One queue maps to one device: the mapping happens upon construction of a queue object and cannot be changed subsequently. It is not possible to use a single queue object to:

manage more than one device. The runtime would face ambiguities in deciding which device should actually do the work!
spread enqueued work over multiple devices.

While these might appear as limitations, we are free to declare as many queue object as we like in our programs. It is also valid to create multiple queues to the same device. Thus, the relation between queues and devices is many-to-one.

Work on a device can be enqueued with the shortcut methods described above. For example, we can launch a data-parallel kernel with parallel_for invoked on the desired queue object:

Creating work on a device using queue shortcuts.

auto Q = queue{my_selector{}};

Q.parallel_for(range<1>{sz}, [=](auto &idx){
  /* kernel code */
});

Command groups

A command group handler gives more control over how code is submitted to the queue. Submission is slightly more verbose, but we get access to features of hierarchical parallelism. The abstraction for command groups is the class handler: these objects are constructed for us by the SYCL runtime. As such, we will meet them only as arguments of the lambda functions passed to the submit method of our queues. A command group handler contains:

host code, to set up the dependencies of the corresponding node in the task graph. Host code is executed immediately upon submission.
exactly one action of the ones described above. The action executes asynchronously on the device. Parallel work actions will, furthermore, need an execution range and a kernel function.

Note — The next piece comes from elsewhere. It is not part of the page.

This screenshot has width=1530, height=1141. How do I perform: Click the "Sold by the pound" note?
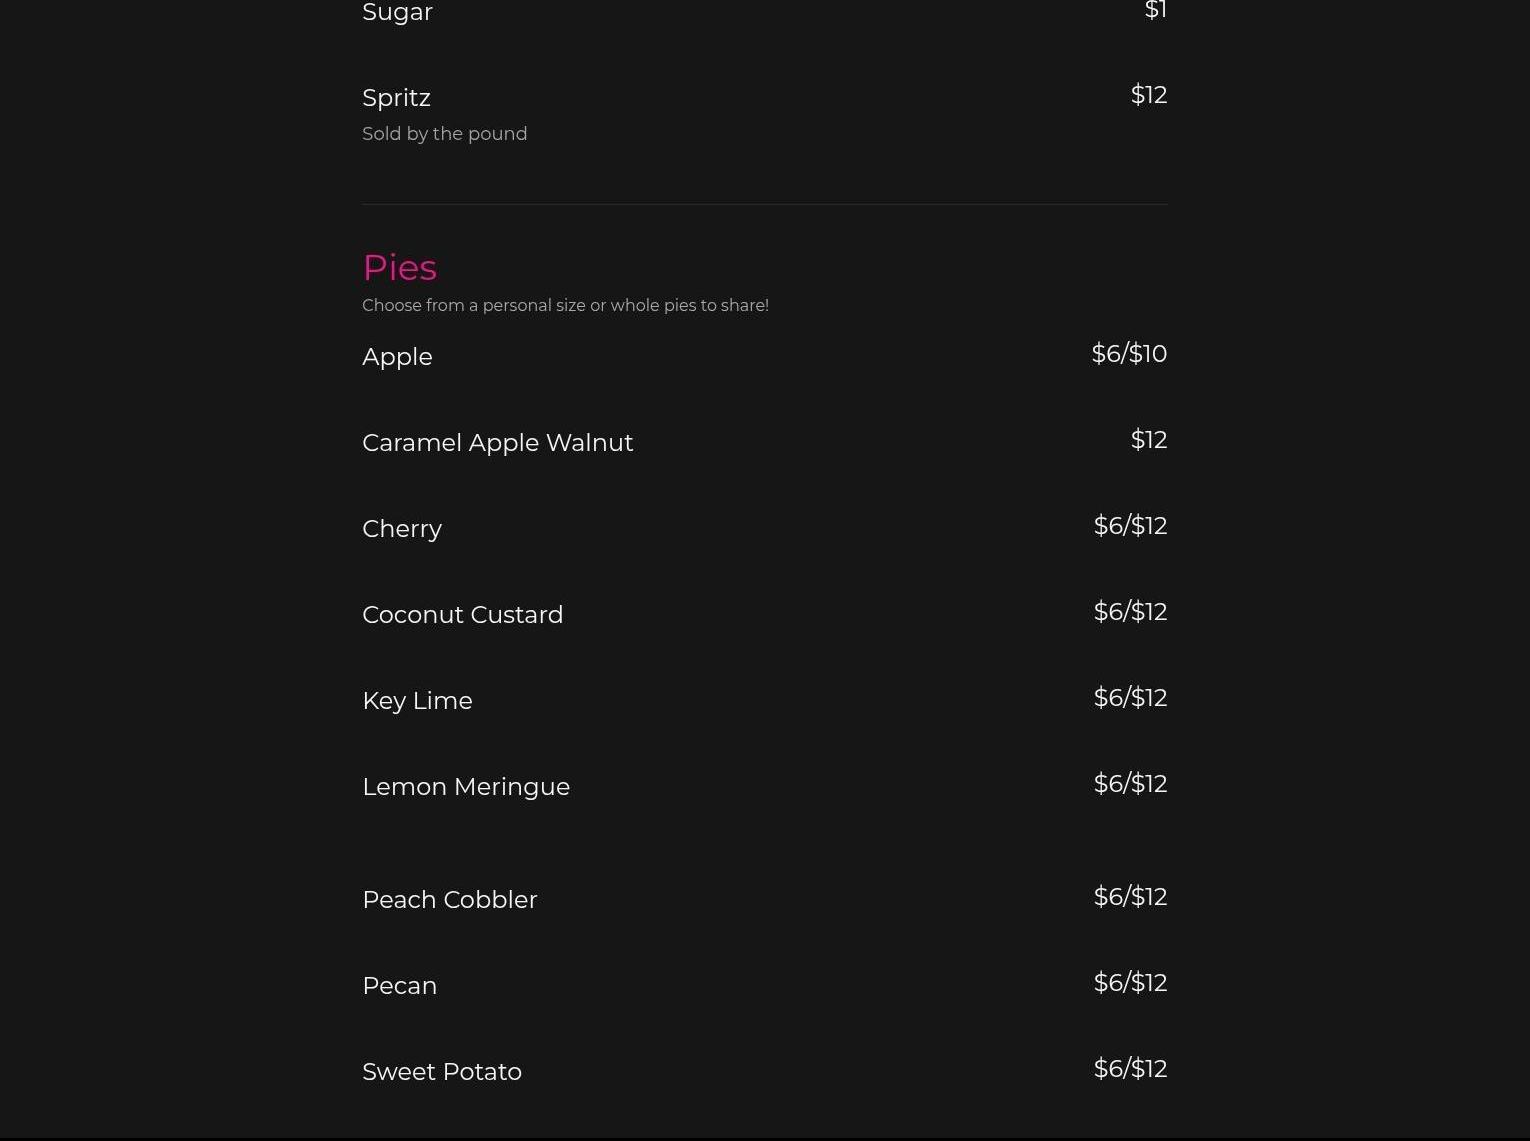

Creating work on a device using a command group handler.

auto Q = queue{my_selector{}};

Q.submit([&](handler &cgh){
 /* host code: sets up the dependencies of this node. It executes **immediately!** */
 accessor acc{B, h};

 /* exactly **one** of the available actions. It executes **asynchronously** */
 cgh.parallel_for(range<1>{sz}, [=](auto &idx){
    /* kernel code */
 });
});

single_task and streams

We’ll walk through the use of the single_task method to create work on a device. As the name suggests, this will create a task for sequential execution: probably not a method you will use often, but definitely something to be aware of! The task we would like to perform is a print-out on the device. If you are familiar with CUDA/HIP, you probably know that printf can be used in device code. In keeping with C++, the SYCL standard defines a stream class, which works similar to the standard streams. A SYCL stream needs a handler object on construction:

auto out = stream(1024, /* maximum size of output per kernel invocation */
                   256, /* maximum size before flushing the stream */
                   cgh);

SYCL streams behave just like standard C++ streams. We can write something to a stream using operator<<:

out << "my message" << std::endl;

You can find a scaffold for the code in the content/code/day-1/04_single-task/single-task.cpp file, alongside the CMake script to build the executable. You will have to complete the source code to compile and run correctly: follow the hints in the source file. A working solution is in the solution subfolder.

Create a queue object. You’re free to use any of the device selection strategies we have encountered in the previous episode.
Submit work to the queue using a command handler group.
Create a stream object.
Create a single task on the handler printing a string to the stream. A single_task only accepts a function with no input arguments as parameter:
```
cgh.single_task([=](){
  /* task code */
});
```

Keypoints

One queue maps to one device, such that there is no ambiguity in spreading work.
A program can have as many queues as desired. Multiple queues can use the same device: the queue-device mapping is many-to-one.
Enqueing actions can happen by submitting command groups using the handler class.
You can also enqueue actions with shortcut methods on the queue class.
Work can be enqueued with a command group handler. This gives more flexibility over the definition of the corresponding node in the task graph.
Kernels are callables: either lambda functions or function objects.
Kernel code cannot use neither RTTI nor dynamic memory allocation.